Eighteen-year-old Evie Burrman is an excellent farmhand. Skilled at mechanics and farming, strong, smart, and comfortable with farm talk, she is the apple of her father’s eye. She is also a lesbian. In her family’s rural Missouri community, that is the salient fact about Evie, regardless of how good she is at repairing combines. Her quietly observant 16-year-old brother Parr watches their family and neighbors handle their dawning understanding that Evie’s difference is not just a stage that can be erased by wearing feminine clothing and makeup, as her mother likes to think. When Evie and the wealthy banker’s daughter Patty fall in love, tensions skyrocket. Nothing is ever simple: Patty’s father holds the mortgage on the Burrman family farm; Cord Whittle, one of the workers on the farm, is in love with Evie; and Parr is worried that Evie will decide to escape from the narrow horizons of farm life, leaving him to take on the family business. Meanwhile, Parr himself is falling for a girl whose family attends the “holy roller” church, and Evie’s other brother, Doug, has a new sorority girlfriend who is highly scornful of farming. In spite of Parr’s acceptance of Evie, a night out with Cord leads Parr to a rash act that brings the situation to a head.

Social and Emotional Lessons in Deliver Us from Evie

Everyone feels out of the norm at one time or another. It’s not only Evie who is “different” in this novel. Whether it’s religion, class, money, or sexual orientation, each character has a particular lens through which he or she sees.

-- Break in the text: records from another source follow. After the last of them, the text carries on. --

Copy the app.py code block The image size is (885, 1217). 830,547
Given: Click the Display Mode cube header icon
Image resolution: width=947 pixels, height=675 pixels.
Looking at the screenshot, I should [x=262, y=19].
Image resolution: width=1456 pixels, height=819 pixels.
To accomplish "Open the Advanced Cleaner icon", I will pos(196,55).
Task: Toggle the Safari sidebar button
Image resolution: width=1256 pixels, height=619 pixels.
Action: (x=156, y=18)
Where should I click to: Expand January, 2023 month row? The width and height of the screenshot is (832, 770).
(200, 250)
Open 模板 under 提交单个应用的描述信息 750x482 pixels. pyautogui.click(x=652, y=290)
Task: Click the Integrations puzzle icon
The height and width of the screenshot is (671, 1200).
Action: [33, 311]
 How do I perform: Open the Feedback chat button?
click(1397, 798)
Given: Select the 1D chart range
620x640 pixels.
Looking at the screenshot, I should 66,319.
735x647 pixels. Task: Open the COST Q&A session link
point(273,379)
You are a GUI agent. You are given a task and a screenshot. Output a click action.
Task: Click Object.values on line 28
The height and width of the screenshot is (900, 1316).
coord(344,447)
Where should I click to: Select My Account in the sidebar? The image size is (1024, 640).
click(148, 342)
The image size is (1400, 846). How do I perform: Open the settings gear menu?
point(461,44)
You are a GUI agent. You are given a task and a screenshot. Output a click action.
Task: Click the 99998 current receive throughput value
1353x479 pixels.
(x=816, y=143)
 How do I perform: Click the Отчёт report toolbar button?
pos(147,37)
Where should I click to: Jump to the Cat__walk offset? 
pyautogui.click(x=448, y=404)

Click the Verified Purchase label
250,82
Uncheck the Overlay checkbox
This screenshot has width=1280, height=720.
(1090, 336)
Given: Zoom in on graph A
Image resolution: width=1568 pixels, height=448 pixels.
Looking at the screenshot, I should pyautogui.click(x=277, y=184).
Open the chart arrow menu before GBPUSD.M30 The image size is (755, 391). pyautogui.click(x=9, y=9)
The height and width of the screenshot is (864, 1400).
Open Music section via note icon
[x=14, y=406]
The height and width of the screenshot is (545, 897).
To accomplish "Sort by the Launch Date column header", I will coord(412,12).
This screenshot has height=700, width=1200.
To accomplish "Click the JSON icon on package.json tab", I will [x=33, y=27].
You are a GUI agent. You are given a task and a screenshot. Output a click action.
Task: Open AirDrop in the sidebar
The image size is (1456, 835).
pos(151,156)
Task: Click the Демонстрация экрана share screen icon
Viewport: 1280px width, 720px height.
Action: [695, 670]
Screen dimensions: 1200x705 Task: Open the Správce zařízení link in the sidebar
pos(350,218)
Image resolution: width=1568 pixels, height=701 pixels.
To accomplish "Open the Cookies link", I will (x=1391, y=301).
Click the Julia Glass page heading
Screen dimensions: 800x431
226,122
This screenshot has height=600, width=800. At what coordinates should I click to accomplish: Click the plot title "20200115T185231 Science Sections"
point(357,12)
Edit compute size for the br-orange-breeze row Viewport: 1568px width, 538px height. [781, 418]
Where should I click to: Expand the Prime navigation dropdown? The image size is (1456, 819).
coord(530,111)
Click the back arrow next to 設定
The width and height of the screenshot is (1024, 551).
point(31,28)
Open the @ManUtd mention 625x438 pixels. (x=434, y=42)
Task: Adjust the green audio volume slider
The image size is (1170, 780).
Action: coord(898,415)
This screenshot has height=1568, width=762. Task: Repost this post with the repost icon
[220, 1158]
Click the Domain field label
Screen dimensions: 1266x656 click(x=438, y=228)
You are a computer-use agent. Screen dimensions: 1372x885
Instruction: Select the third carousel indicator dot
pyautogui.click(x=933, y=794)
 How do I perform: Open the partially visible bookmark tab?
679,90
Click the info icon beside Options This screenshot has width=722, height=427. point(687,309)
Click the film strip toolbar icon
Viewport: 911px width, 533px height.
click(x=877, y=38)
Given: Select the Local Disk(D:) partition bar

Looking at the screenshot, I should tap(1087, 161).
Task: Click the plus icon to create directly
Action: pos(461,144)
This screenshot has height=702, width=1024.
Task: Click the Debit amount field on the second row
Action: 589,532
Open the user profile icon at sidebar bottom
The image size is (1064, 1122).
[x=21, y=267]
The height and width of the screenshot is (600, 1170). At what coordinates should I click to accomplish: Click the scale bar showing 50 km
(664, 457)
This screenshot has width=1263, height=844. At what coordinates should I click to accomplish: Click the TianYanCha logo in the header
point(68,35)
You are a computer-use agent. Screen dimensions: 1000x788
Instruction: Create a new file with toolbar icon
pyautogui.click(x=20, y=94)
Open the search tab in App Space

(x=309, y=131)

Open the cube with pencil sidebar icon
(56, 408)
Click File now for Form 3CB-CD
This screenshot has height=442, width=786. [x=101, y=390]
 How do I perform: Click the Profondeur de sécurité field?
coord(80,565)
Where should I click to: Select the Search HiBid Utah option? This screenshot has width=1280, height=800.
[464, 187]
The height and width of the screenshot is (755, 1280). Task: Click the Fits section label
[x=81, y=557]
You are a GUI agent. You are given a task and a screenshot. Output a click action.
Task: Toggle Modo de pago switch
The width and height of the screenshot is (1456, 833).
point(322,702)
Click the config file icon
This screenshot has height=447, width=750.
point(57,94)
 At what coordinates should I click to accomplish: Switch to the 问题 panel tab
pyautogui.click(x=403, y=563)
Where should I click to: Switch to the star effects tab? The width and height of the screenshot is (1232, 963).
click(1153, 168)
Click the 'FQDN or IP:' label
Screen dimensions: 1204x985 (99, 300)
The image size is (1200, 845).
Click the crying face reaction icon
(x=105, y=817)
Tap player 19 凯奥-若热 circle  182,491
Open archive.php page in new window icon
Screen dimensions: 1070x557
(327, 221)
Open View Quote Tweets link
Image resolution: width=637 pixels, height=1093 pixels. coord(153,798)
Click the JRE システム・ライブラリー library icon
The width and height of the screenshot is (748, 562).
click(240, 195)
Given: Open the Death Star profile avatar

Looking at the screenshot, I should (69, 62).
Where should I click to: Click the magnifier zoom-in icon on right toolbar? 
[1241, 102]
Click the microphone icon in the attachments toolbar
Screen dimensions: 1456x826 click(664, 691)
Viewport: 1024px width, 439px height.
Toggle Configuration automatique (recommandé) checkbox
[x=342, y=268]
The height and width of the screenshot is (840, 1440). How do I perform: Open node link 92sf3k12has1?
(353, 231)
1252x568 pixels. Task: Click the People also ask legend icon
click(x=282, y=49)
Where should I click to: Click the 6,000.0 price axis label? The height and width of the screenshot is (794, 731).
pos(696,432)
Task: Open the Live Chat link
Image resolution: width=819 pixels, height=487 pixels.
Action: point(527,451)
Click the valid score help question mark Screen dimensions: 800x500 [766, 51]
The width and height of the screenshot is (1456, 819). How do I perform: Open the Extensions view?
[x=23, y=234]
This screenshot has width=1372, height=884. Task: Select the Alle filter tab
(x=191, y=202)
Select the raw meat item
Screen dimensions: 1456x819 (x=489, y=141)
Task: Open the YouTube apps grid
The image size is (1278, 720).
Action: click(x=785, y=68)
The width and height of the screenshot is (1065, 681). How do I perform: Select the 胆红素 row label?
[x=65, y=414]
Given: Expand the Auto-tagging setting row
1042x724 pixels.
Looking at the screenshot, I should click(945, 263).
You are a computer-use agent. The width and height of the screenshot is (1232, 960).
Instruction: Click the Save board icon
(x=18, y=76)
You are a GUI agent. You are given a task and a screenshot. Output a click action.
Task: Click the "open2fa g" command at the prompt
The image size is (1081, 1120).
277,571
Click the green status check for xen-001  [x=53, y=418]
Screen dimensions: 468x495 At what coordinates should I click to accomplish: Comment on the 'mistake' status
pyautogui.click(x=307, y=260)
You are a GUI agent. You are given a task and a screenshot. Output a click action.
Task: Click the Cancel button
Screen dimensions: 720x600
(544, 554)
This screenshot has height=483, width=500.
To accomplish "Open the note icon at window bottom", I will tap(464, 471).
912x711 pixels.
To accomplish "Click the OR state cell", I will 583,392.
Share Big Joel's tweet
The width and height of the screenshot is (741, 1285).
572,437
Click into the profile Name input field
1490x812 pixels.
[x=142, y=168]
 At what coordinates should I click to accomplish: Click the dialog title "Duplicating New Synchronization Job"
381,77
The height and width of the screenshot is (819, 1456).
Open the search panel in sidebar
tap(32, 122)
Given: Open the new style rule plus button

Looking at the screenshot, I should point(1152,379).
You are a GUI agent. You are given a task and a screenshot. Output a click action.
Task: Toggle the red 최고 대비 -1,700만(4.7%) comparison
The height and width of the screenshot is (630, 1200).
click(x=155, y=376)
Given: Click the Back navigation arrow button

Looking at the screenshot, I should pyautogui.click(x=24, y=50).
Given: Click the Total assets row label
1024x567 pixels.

Although the events in Deliver Us from Evie presumably take place in the early 1990s, the discomfort so many of the characters feel with others who are different from themselves is still very much in evidence in the 21st century. The Second Step and Steps to Respect programs encourage young people to understand and apply perspective-taking skills. In Deliver Us from Evie, the Burrman family experiences a crash course in perspective taking, from spending time with a family from a once-feared and -ridiculed religion, to facing the fact that all three children are going to have to make their own career choices, to accepting that Evie, as the town sheriff says, “is what she is, and whatever that is, it hasn’t bothered anyone before.”

 

Older Second Step students also learn to recognize and identify bullying within social or friendship groups, and to recognize that all people are individuals beyond a label or stereotype and that labels, stereotypes, and prejudice can lead to bullying or unfair treatment of others. Living in a tight-knit community as the Burrmans do means that every action, every quirk of personality, every choice, is under close scrutiny, for better or worse. What seems like the “right” choice can easily have political or even financial consequences. Kerr depicts the subtle complexities of community behavior, including the threat that many feel when confronting something—or someone—not like themselves.

Classroom Activity

By middle school, most children have experienced bullying in some way, whether as instigator, target, or bystander. Have students write two letters. The first letter is to any character in Deliver Us from Evie, expressing empathy, concern, anger, identification, or any other strong emotion this character elicited in the reader/writer. The second letter doesn’t have to be turned in. Students should write this letter to a person with whom they were involved in a bullying incident. The writer may have been in a direct or peripheral role, but must address one individual with empathy, perspective, an open mind, and any other emotion that person elicited in the letter writer.